Chronic obstructive pulmonary disease (COPD) is one of the deadliest societal diseases of the 21st century, affecting more than 250 million people with prevalence rates still climbing. Today, the primary focus of COPD treatment is on improving lung function, and less attention is paid to the substantial negative impact of extrapulmonary manifestations, that is changes outside of the lungs. Key extrapulmonary manifestations include decreased or impaired brain, muscle, and cardiac functions. E.g. quadriceps muscle atrophy (loss of muscle mass) is associated with a 4-fold increase in mortality , and people with coexisting COPD and cognitive dysfunction (i.e. reduced cognitive ability) have a rate of death nearly 3-times as high compared to having each condition alone. Extrapulmonary manifestations are also, independent of the degree of lung impairment, closely linked to decreased quality of life, reduced daily physical activity, increased healthcare use, exercise intolerance, and increased symptom. Therefore, the need for new effective treatment modalities that go beyond the lungs are urgently needed. The aim of COPD-HIT is to pave the way for new understanding of the development and treatment of extrapulmonary manifestations in COPD with a focus on brain healthy, muscle quality, and cardiac function.

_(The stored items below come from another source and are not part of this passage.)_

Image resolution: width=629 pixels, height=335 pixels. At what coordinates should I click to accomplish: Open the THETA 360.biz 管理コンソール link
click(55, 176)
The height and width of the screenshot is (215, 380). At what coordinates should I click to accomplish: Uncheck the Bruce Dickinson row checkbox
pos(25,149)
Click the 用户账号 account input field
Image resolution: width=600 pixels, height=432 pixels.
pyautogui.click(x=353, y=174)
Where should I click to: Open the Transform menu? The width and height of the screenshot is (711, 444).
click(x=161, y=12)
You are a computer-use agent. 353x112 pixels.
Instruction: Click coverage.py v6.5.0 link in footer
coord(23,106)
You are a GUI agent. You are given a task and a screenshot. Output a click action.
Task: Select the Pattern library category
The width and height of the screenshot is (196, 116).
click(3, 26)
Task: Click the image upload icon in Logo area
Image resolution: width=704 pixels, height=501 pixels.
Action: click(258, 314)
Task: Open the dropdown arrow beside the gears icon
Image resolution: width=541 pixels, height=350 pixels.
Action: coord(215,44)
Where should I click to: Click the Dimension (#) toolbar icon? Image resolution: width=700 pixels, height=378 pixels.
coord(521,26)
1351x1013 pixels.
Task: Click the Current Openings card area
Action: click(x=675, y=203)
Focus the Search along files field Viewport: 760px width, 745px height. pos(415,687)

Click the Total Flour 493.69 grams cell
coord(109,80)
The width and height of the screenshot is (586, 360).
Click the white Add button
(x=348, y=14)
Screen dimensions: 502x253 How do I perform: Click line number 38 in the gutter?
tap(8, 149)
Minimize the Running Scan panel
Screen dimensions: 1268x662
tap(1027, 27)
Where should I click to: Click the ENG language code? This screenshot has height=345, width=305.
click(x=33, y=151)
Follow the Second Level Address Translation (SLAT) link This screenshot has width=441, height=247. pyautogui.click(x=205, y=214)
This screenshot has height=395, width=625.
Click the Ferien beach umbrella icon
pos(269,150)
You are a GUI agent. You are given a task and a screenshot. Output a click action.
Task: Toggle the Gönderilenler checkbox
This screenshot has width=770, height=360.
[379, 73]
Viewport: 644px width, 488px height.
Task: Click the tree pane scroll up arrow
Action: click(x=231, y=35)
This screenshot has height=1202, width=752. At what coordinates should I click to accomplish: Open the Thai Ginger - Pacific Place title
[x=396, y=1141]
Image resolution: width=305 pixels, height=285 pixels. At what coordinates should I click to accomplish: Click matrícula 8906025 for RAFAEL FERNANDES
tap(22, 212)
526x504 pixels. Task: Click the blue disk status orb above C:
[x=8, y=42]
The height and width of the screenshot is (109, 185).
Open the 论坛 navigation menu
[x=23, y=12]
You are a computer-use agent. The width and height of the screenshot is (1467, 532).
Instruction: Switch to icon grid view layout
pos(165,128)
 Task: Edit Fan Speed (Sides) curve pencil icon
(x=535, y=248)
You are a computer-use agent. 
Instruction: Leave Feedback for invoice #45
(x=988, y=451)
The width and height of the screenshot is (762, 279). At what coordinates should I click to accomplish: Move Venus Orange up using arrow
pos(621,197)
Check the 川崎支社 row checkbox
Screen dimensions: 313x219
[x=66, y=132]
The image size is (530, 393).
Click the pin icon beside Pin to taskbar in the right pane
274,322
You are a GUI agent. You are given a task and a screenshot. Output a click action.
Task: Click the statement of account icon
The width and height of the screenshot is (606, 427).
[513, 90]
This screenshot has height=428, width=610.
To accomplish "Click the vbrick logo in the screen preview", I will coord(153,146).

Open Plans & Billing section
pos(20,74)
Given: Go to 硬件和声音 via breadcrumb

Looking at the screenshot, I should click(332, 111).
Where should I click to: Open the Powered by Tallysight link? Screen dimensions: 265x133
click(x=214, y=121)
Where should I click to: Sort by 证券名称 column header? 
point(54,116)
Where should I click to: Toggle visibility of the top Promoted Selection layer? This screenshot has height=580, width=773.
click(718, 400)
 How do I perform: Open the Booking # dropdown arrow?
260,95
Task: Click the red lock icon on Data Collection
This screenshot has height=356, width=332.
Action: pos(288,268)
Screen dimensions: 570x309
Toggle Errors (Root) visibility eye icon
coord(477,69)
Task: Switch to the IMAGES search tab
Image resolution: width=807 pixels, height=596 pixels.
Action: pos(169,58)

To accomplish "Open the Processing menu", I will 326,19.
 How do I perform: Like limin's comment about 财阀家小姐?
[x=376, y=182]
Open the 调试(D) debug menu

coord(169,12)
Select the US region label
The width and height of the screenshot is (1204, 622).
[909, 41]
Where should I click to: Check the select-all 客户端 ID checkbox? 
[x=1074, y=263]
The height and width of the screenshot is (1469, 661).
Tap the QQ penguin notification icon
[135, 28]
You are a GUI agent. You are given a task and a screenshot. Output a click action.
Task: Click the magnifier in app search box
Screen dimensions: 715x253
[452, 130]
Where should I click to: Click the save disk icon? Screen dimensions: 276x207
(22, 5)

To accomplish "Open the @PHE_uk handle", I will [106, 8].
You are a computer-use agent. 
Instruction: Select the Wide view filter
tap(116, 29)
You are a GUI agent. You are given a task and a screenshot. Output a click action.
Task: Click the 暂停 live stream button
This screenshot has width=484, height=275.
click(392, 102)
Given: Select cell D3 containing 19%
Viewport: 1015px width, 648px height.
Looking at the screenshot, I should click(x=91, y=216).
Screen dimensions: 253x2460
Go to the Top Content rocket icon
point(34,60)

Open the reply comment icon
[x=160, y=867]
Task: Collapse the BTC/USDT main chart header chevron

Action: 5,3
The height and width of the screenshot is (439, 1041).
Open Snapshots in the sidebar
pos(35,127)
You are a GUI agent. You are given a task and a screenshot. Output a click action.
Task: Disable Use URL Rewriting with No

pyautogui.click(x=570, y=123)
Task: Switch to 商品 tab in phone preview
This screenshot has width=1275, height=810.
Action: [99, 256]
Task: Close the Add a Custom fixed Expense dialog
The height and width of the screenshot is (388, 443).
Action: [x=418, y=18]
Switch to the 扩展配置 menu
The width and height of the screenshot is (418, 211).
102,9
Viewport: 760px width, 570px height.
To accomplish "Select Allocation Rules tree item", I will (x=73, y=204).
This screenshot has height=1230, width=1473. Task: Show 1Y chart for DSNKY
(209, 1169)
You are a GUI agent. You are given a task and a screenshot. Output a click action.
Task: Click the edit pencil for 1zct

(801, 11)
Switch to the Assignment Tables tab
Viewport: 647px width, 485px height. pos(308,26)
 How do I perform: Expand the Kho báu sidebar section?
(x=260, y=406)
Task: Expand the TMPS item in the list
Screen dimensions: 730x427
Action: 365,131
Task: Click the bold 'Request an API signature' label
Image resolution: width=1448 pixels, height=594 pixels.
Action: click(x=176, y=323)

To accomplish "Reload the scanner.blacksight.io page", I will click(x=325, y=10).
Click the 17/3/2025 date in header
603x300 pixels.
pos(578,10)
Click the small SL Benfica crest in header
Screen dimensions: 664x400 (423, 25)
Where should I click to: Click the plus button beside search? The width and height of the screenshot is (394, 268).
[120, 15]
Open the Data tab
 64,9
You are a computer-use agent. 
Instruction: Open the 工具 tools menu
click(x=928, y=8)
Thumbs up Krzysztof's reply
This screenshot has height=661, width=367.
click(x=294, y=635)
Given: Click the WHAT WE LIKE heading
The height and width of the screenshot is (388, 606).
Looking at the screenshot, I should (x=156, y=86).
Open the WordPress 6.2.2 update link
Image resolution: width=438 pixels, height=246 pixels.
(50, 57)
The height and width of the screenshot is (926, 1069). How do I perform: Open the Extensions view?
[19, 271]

To do this, the project focus on the following research objectives (RO):
● RO1) Determine the effect of supramaximal High-Intensity Training (HIT) on the brain, muscle, and heart
● RO2) Determine how exercise training and inflammation impacts the trajectories of neurodegeneration
● RO3) Develop a novel in-vitro model to determine signaling pathways following various loading intensities
Through successful completion of RO1-3, the expected outcomes of the COPD-HIT are:
● RO1) a novel, ground-breaking treatment modality that can overcome the barriers associated with traditional moderate-intensity continous exercise, for the first time, enabling multiple extrapulmonary benefits using the same treatment modality.
● RO2) pioneer evidence on the impact of exercise at different intensities to reduce neurodegeneration in COPD and to what extent inflammation mediates neurodegeneration and exercise treatment responses over time.
● RO3) an innovative and valid in-vitro model and novel evidence on signaling pathways to different loading regimens in normoxia and hypoxia – opening new frontiers in COPD exercise research that could be used to design new exercise modalities and identify novel targets for future treatment.